- Born: Catherine E. Perry July 11, 1836 Gallatin County, Kentucky
- Died: April 5, 1926 (aged 89) Covington, Kentucky
- Occupation: Woodcarver

= Kate Mosher =

American artist

Kate E. Perry Mosher (born Catherine E. Perry; July 11, 1836 – April 5, 1926) was an American woodcarving artist.

==Early life==
Mosher was born in Gallatin County, Kentucky to Fountain and Julia A. (Keene) Perry. During the Civil War, Mosher was a known Confederate sympathizer.

While visiting relatives in Rock Island, Illinois, Mosher witnessed the first arrival of over 5,500 Confederate prisoners in December 1863. In her memoir of that experience she wrote: "Here they stood, hopeless, forlorn, and seemingly forsaken. My heart nearly bursting; the blood was racing and leaping through my veins; my very brain was whirling. My soul reached out in agony and despair." A Union sergeant gave her a letter from a Confederate soldier who said he was a friend of her brother's. She subsequently helped create a network of contacts to deliver letters and packages to the prisoners at Rock Island Prison. Mosher also worked openly with prison officials to bring in food, clothing, and other necessities. Her home became a "safe house" for Confederate prisoners who escaped from the Rock Island prison as well as others from Camp Douglas in Chicago. Although frequently questioned by Union officers about her activities, Mosher was never arrested.

After the war, Mosher was visiting friends in Cincinnati, Ohio. While attending a gala at the Newport Barracks, she contracted meningitis, which led to her becoming completely deaf. Mosher communicated by spelling words with her fingers on her hand. Kate married William Webster Mosher (1834–1897), a produce merchant, Covington City Commissioner, and son of Dr. Stephen Mosher, owner of the Latonia Springs resort. They lived in Covington, Kentucky with William's widowed mother.

==Art education and career==
Mosher studied with Ohio woodcarver Benn Pitman. Her talent at woodcarving was recognized immediately. Pieces of Mosher's were displayed at several exhibitions, including the 1876 Centennial Exposition in Philadelphia and the 1893 World's Columbian Exposition in Chicago.

In 1877 she was a founding member of the Covington Art Club, a woman's art and literary association.

==Works==
Although Mosher was very active, many of her pieces remain unidentified, probably in private collections. Among her extant works are ten wall panels and three altar panels in Covington's Trinity Episcopal Church, which she attended. The Kentucky Historical Society has a large oak cabinet, a frame, and a wall pocket.

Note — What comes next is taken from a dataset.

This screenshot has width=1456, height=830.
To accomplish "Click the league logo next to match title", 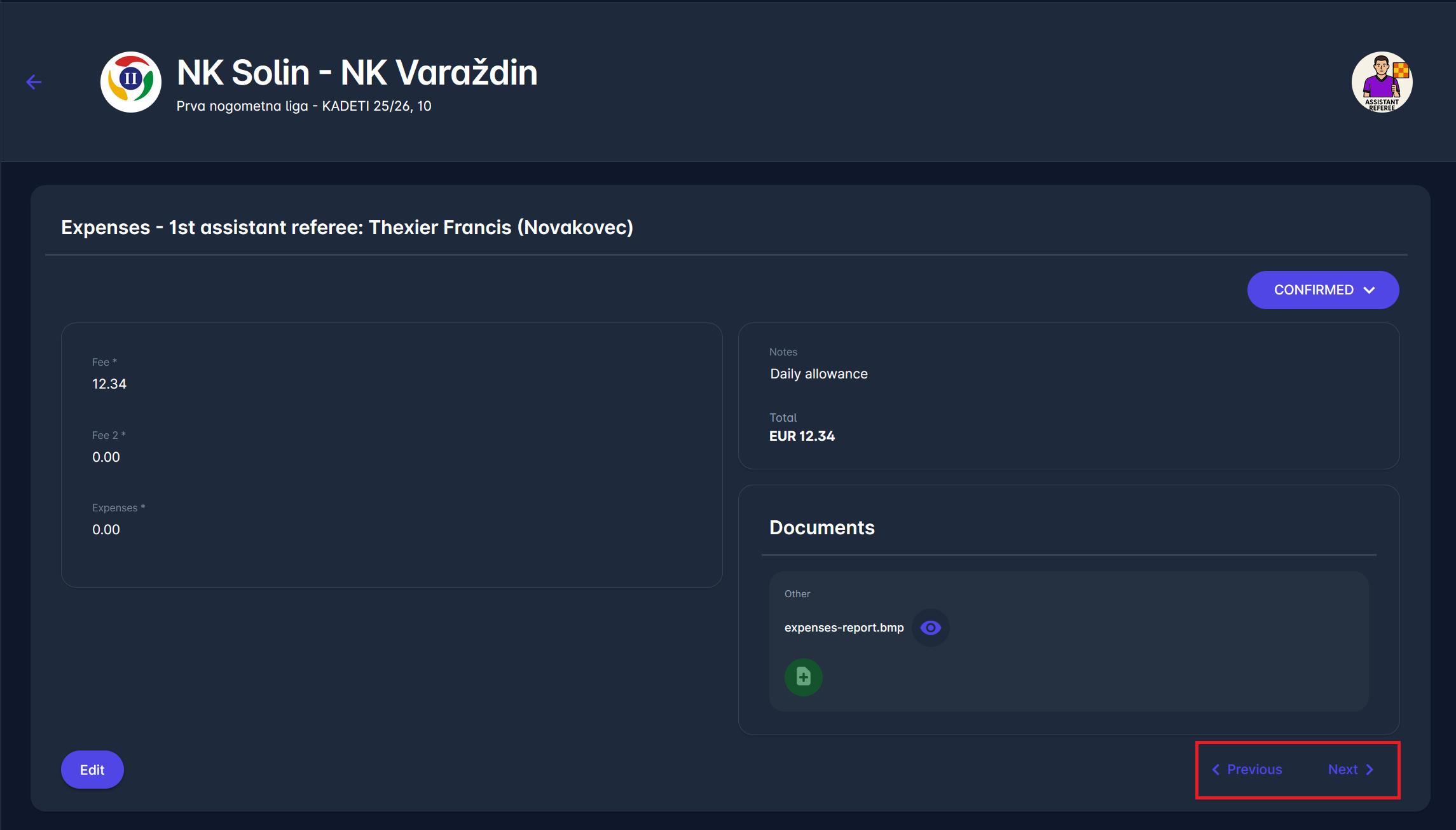I will [131, 82].
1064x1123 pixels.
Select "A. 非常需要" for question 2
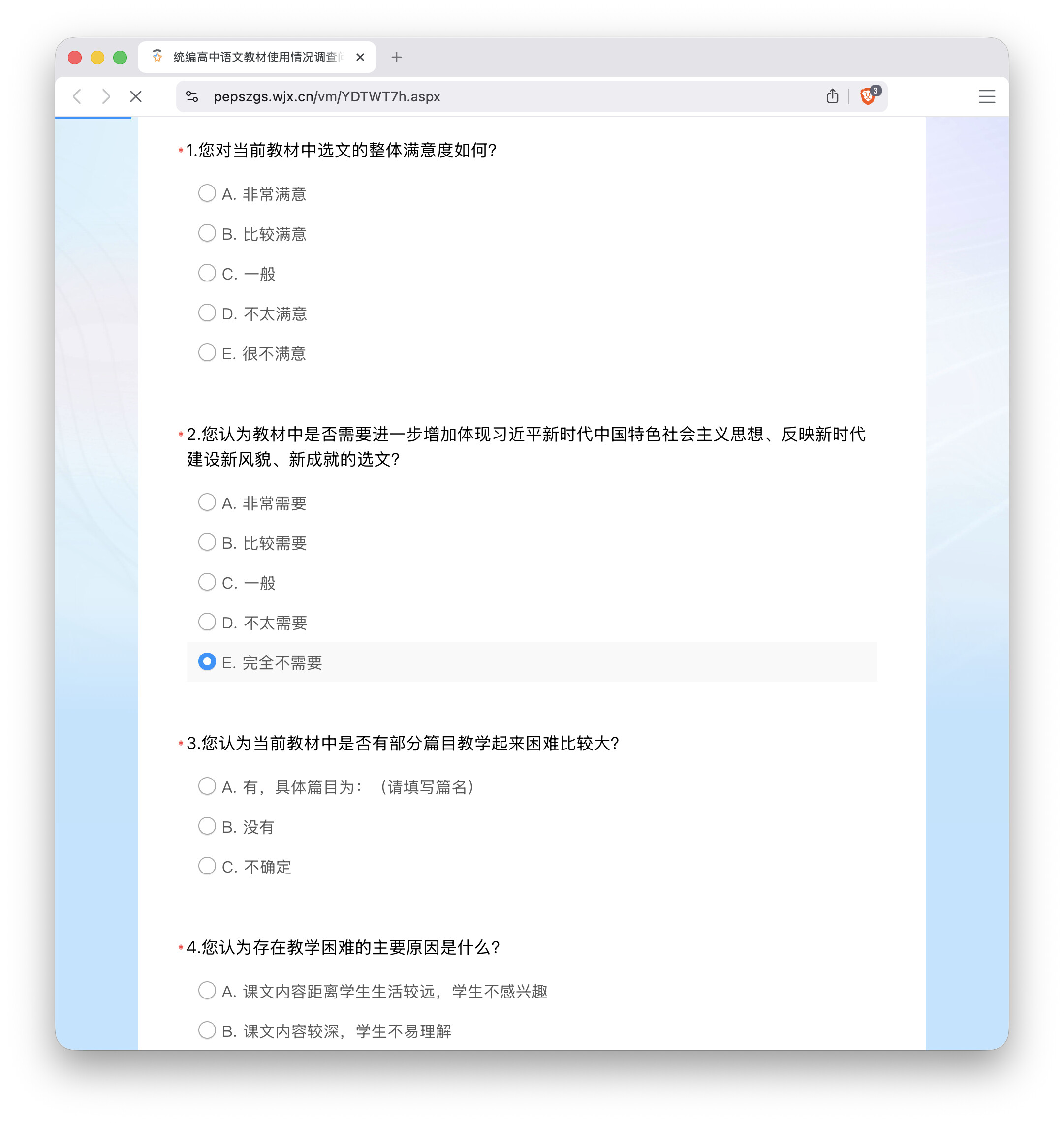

Mosher created a complete dining set that was first owned by Senator Richard P. Ernst, which he used in his Washington, D.C. home.

==Later life and death==
In addition to her artistic affiliations, Mosher was active in several Confederate veterans' organizations and helped establish the Henrietta Hunt Morgan Chapter of the United Daughters of the Confederacy in nearby Newport, Kentucky and the Basil Duke Chapter in Fort Thomas, Kentucky.

Mosher died at the home of her niece in Covington on April 5, 1926. She is buried in Spring Grove Cemetery, Cincinnati.